→ **Information provided**
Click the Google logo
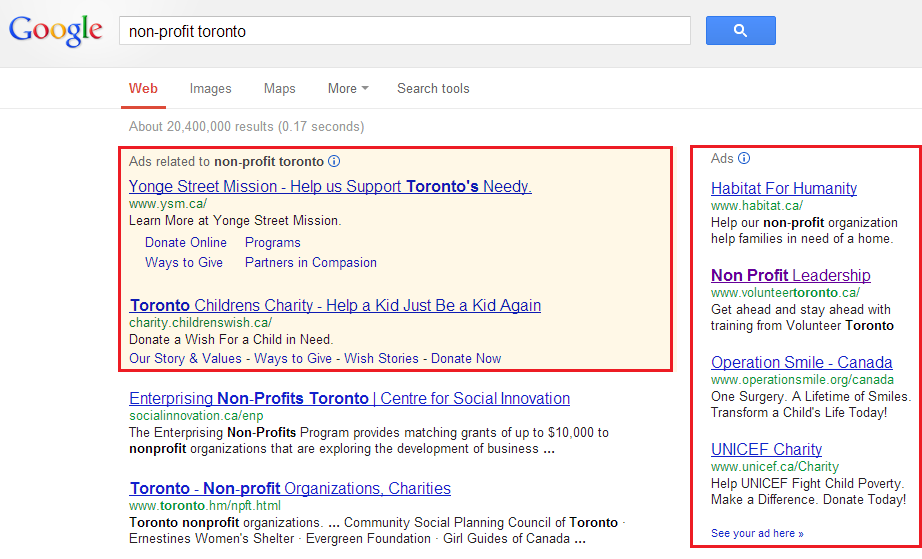 [56, 30]
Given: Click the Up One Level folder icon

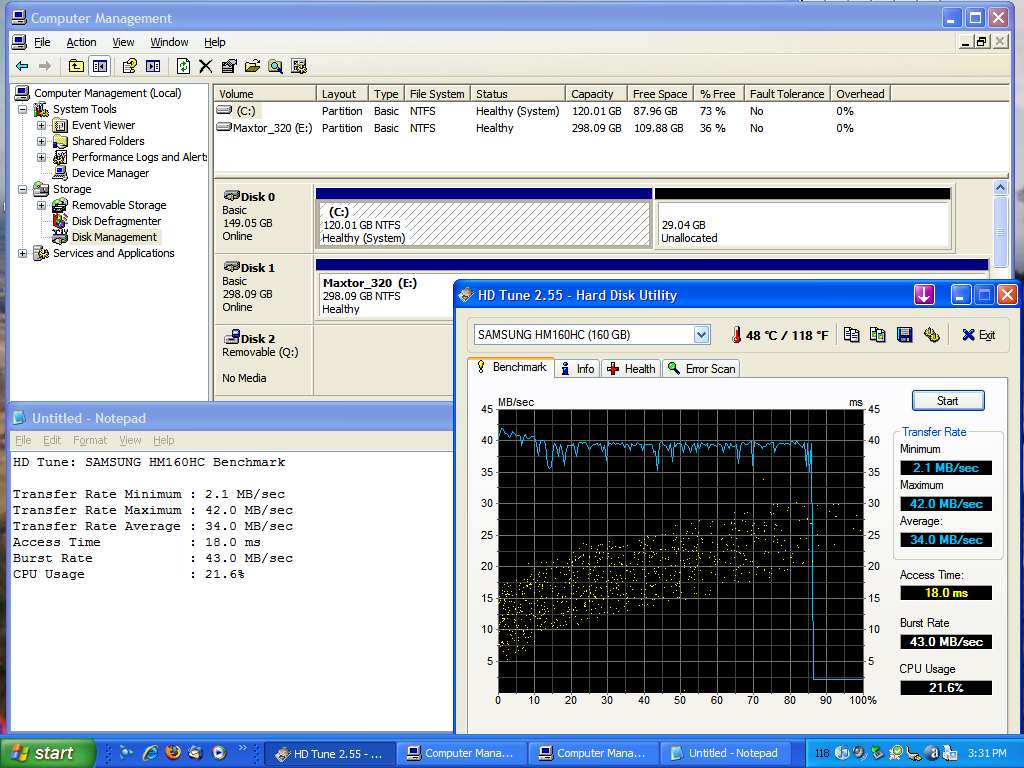Looking at the screenshot, I should [76, 66].
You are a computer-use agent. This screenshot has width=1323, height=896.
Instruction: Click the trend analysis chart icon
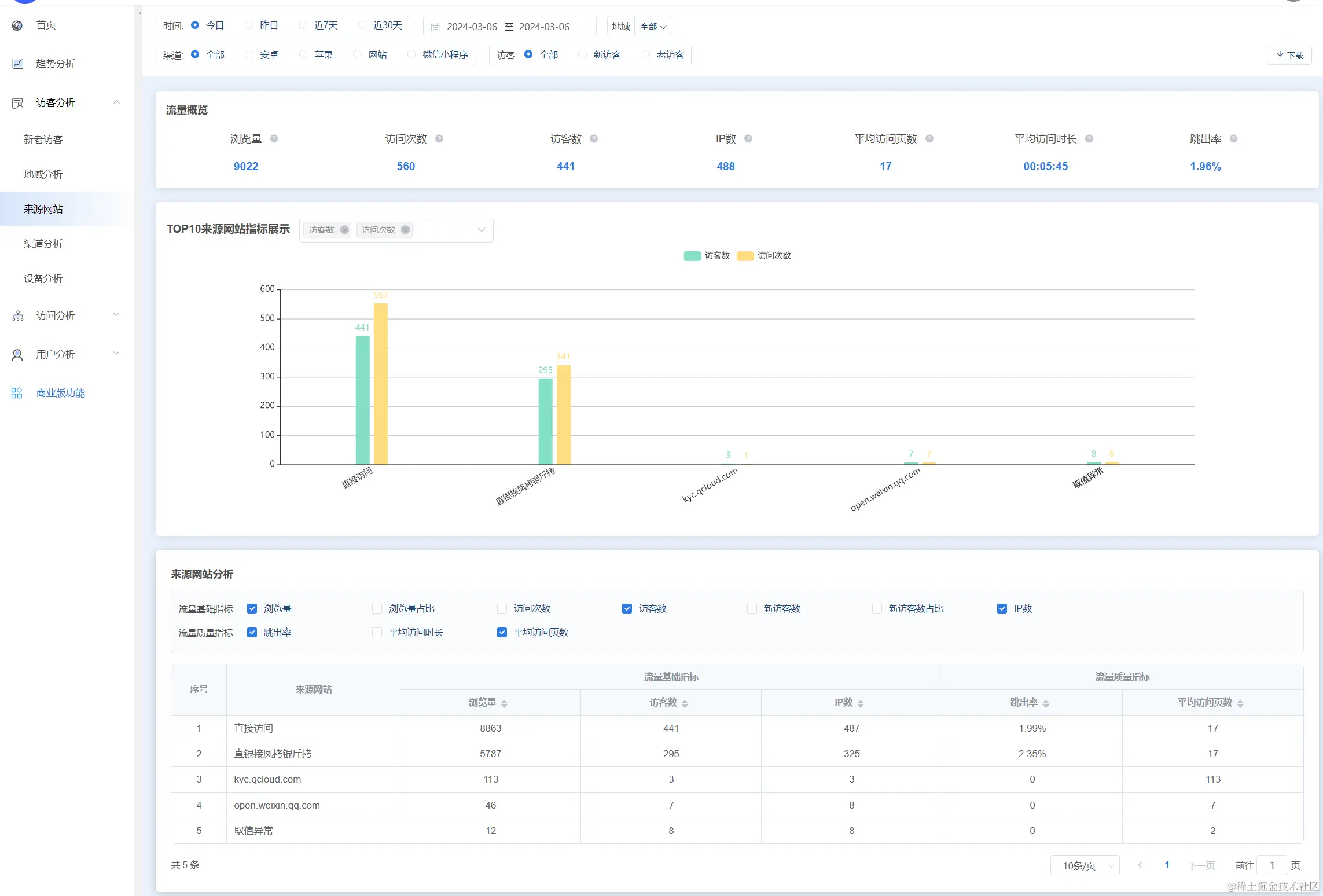17,64
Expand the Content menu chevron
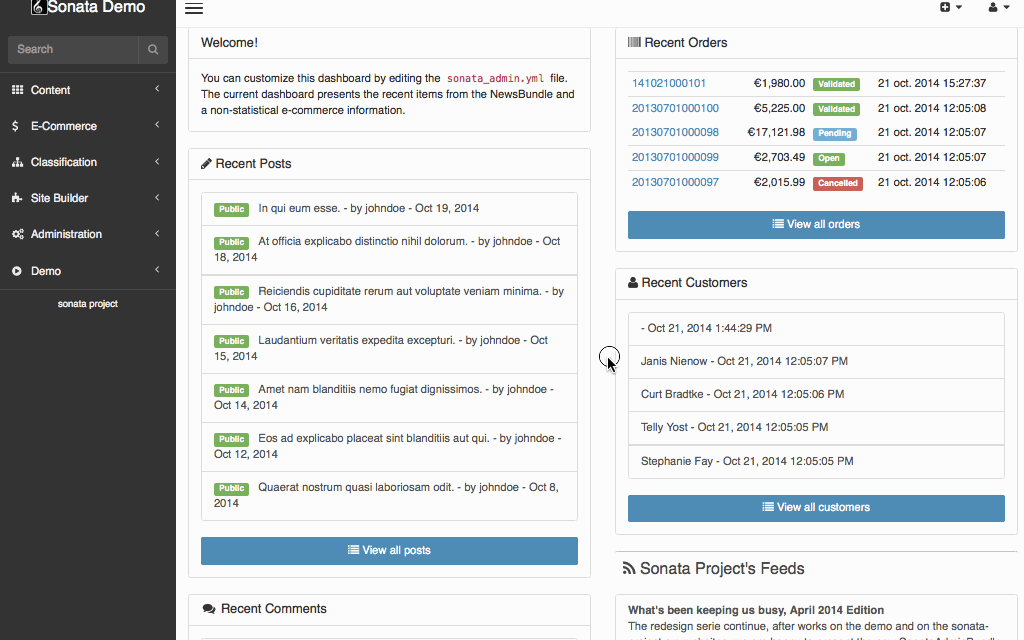The height and width of the screenshot is (640, 1024). pos(157,90)
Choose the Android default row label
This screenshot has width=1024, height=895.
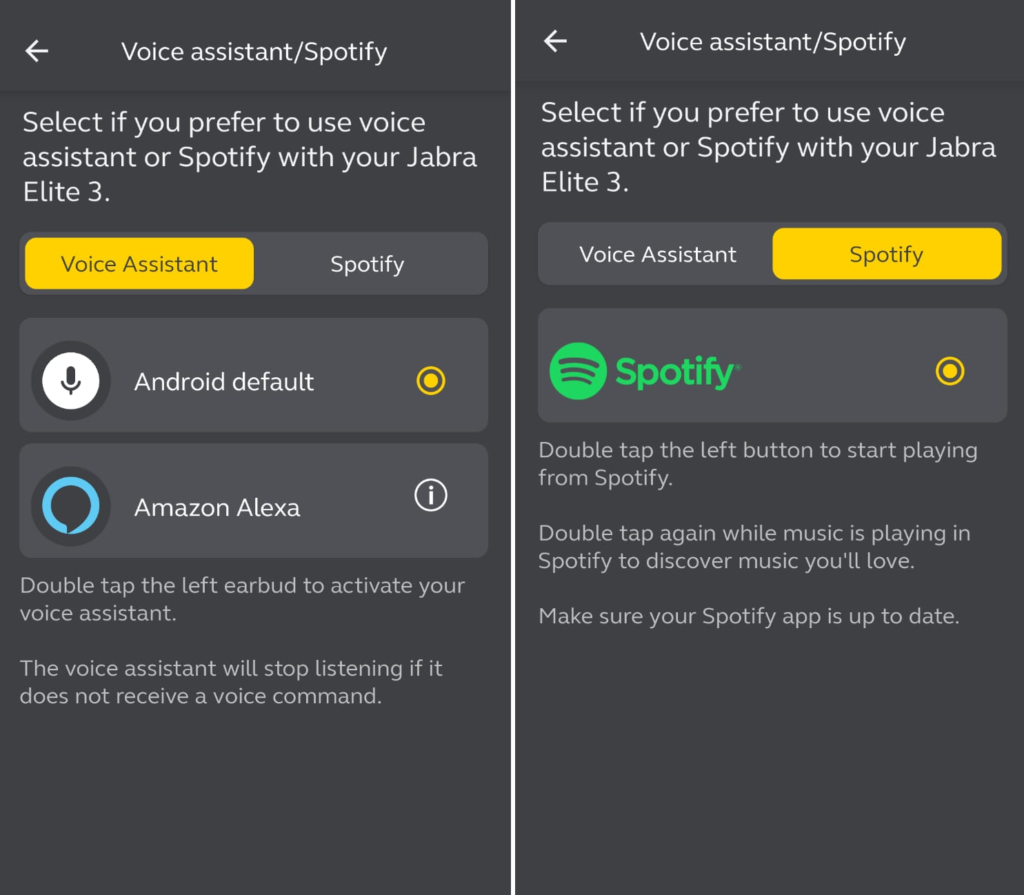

→ **Goal of the exercise**
Extract every line that contains the string "This".

→ **Exercise answer**
You are a computer-use agent. This screenshot has width=1323, height=896.
This screenshot has width=1024, height=895.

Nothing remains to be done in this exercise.